DETROIT (WWJ) - It's been an ongoing debate:  If you work for the city of Detroit, should you be required to live there?

State Senator Coleman Young II, along with two fellow state lawmakers, held a hearing on this issue Thursday morning at Detroit City Hall. The way Young sees it, there is only one answer to that question.

"I feel that right now, in a time where you've had 17 people shot and seven killed in 24 hours, we definitely need community policing in the City of Detroit. it's been something that the people have been crying for, have been demanding for a long time, and I support it and want to bring it back."

Young said he hopes leaders in Lansing will hear what Detroiters have to say and will be inclined to address those needs.

Detroiter Tony Mitchell likes the idea of bringing back residency, something that Young's famous father strongly supported.

"I was once a city employee, I worked for the water department and when Coleman Young was living he said if you want to work for the city you must live in the city and I think it's fantastic. That's the reason why I didn't wander off because at that time they had the residency law."

Mitchell believes individuals should live where they work if they're a municipal employee.

"Naturally, yes. I think it should because, to keep the money inside the city. People bad mouth Detroit but there are some beautiful neighborhoods in the city."
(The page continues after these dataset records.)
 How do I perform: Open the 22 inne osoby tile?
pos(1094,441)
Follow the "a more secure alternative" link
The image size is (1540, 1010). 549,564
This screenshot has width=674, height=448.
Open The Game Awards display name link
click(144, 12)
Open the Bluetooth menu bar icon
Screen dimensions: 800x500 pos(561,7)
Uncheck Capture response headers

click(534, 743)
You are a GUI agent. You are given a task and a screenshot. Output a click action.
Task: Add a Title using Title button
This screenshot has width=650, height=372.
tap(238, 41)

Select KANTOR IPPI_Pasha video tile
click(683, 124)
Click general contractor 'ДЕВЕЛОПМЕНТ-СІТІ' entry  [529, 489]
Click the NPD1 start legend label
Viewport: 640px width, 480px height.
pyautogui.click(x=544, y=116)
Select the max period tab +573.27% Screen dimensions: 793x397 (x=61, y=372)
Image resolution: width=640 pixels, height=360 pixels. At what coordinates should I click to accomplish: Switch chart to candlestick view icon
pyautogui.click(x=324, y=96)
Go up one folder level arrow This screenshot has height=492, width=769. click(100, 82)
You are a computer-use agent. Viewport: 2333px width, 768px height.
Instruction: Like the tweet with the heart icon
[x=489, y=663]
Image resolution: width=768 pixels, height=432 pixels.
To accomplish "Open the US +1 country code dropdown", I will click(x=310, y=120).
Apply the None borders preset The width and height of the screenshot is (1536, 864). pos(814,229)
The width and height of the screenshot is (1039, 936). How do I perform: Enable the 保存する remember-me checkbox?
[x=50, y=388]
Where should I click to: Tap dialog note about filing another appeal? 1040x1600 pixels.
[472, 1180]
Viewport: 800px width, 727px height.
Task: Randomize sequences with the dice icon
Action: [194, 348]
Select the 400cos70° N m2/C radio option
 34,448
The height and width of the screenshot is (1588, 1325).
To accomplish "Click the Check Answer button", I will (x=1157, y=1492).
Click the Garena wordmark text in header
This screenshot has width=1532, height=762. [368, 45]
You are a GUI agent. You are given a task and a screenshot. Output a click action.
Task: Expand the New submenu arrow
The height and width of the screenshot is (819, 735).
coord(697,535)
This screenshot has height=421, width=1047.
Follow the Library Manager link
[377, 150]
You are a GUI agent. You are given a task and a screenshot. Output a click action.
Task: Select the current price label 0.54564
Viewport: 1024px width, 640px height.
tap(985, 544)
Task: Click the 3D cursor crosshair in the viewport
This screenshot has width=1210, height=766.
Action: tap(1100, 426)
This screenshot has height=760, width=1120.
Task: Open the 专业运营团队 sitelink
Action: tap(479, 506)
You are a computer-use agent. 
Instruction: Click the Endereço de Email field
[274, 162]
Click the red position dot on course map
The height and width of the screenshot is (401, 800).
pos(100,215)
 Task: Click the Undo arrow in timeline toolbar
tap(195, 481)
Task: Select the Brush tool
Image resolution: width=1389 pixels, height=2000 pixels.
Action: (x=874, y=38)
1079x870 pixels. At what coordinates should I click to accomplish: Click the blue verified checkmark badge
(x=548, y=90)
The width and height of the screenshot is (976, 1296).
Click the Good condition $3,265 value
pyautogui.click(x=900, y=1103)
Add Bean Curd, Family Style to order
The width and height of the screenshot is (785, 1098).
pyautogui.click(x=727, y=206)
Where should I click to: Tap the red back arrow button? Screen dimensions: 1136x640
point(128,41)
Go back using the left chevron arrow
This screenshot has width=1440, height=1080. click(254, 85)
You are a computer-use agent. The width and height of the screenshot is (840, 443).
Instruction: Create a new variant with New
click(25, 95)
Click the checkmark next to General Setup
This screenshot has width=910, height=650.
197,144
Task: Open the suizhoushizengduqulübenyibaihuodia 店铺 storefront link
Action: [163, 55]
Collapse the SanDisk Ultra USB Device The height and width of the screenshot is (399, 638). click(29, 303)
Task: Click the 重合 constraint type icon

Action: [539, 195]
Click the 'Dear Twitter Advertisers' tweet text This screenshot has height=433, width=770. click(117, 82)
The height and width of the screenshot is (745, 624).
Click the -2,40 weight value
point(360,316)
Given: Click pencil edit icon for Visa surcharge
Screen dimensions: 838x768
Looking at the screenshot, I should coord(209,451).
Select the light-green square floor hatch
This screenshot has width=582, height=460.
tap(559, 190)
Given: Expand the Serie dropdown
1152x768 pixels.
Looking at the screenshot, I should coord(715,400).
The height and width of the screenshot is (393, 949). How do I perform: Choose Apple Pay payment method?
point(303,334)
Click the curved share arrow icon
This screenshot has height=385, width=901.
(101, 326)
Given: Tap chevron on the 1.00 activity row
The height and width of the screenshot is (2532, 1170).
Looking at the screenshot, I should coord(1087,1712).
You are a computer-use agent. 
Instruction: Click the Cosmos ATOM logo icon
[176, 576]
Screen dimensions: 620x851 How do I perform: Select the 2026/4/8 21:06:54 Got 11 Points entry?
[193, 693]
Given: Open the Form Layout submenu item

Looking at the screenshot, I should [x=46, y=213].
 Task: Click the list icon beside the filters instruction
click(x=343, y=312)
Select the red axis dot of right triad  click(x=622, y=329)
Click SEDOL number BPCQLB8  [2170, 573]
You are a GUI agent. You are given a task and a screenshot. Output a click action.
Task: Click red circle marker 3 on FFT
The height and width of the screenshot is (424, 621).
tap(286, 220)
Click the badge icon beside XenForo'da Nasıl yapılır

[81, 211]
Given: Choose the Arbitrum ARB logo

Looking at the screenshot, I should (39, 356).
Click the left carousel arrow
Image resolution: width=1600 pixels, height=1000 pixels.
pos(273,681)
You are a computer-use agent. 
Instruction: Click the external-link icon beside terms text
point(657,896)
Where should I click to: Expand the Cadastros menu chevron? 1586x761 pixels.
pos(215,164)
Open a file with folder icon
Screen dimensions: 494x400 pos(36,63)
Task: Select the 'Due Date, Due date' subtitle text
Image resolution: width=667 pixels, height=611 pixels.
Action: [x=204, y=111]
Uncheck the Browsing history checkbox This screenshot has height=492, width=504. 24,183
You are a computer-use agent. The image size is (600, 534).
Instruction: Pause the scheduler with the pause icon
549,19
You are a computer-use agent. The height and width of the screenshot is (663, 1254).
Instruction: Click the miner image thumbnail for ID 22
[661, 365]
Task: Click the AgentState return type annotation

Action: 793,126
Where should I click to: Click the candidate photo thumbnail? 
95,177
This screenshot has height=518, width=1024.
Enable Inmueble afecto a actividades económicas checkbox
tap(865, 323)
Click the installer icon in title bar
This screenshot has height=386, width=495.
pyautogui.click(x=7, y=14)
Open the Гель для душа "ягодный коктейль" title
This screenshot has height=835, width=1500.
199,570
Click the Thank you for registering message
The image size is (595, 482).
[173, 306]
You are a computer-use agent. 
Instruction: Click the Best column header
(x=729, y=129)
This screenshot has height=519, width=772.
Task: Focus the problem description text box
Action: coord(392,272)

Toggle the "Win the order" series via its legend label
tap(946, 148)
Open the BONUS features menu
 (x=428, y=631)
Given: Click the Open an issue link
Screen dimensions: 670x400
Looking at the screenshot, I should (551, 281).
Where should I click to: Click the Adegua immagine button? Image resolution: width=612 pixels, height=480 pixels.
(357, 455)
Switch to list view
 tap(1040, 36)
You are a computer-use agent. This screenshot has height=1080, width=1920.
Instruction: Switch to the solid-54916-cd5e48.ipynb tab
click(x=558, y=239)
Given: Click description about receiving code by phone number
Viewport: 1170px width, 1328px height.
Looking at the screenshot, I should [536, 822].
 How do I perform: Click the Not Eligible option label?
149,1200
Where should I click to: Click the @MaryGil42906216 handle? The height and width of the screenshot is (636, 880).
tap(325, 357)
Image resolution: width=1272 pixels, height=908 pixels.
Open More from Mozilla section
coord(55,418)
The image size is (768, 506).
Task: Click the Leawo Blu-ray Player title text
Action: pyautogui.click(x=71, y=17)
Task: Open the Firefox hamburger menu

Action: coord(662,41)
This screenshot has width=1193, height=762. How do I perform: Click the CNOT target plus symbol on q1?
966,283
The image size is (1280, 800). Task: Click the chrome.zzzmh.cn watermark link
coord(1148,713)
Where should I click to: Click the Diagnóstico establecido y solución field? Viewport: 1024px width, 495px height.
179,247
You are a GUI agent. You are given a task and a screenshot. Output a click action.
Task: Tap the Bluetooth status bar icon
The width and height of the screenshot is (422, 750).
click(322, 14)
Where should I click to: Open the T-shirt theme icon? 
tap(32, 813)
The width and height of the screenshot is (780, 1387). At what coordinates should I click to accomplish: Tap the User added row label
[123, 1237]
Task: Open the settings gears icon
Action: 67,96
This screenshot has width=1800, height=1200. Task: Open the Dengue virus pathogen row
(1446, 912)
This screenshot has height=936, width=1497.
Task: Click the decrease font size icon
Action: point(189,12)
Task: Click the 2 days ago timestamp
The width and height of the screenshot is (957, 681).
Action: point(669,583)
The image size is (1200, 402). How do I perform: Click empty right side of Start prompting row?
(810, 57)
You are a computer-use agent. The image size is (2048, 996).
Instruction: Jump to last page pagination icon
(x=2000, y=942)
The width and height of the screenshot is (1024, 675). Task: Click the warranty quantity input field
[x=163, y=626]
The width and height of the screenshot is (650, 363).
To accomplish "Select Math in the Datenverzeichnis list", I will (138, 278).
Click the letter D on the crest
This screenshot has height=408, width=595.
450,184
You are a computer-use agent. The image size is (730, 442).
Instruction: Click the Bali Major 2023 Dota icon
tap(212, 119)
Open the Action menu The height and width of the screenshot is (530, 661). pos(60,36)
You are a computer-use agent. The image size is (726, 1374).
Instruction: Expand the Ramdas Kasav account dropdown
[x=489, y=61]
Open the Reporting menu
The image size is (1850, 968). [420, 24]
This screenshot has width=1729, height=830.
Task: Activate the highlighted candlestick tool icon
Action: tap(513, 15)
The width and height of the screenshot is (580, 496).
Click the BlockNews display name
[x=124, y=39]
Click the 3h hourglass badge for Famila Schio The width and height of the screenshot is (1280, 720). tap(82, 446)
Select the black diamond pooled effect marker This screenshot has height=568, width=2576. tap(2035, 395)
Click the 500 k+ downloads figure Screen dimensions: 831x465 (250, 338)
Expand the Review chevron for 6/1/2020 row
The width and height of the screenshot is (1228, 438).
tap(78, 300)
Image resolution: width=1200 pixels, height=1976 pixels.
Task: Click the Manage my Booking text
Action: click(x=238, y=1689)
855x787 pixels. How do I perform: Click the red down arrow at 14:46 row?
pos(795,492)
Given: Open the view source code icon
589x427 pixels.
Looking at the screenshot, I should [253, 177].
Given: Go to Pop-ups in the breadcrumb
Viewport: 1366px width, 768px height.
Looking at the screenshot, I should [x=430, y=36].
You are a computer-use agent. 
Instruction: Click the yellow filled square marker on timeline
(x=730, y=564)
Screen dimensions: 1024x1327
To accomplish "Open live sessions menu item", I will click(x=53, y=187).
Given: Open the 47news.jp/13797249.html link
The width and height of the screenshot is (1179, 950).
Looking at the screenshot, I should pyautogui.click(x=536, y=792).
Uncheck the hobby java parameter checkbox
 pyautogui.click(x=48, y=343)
Detroit City Clerk Janice Winfrey agrees, saying when residency is not required, the city loses its tax base.

Not everyone is on board with a change though. WWJ City Beat Reporter Vickie Thomas spoke with two Detroit Police Officers who live in the city, and they don't think anyone should be forced to live in Detroit.

Kia Williams, a city employee living in Detroit, also thinks the residency condition should not be required, adding that her home has been broken into twice and her children jumped by gang members.

In Mayor Dave Bing's 2011 state of the city speech, he said approximately half of the Detroit force now lives outside city limits.

Michigan legislature repealed the residency requirement for Detroit city workers in 1999.

Meantime, Chase Bank announced Thursday it's donating $1 million to help Detroit Police Officers and city workers move back into the city.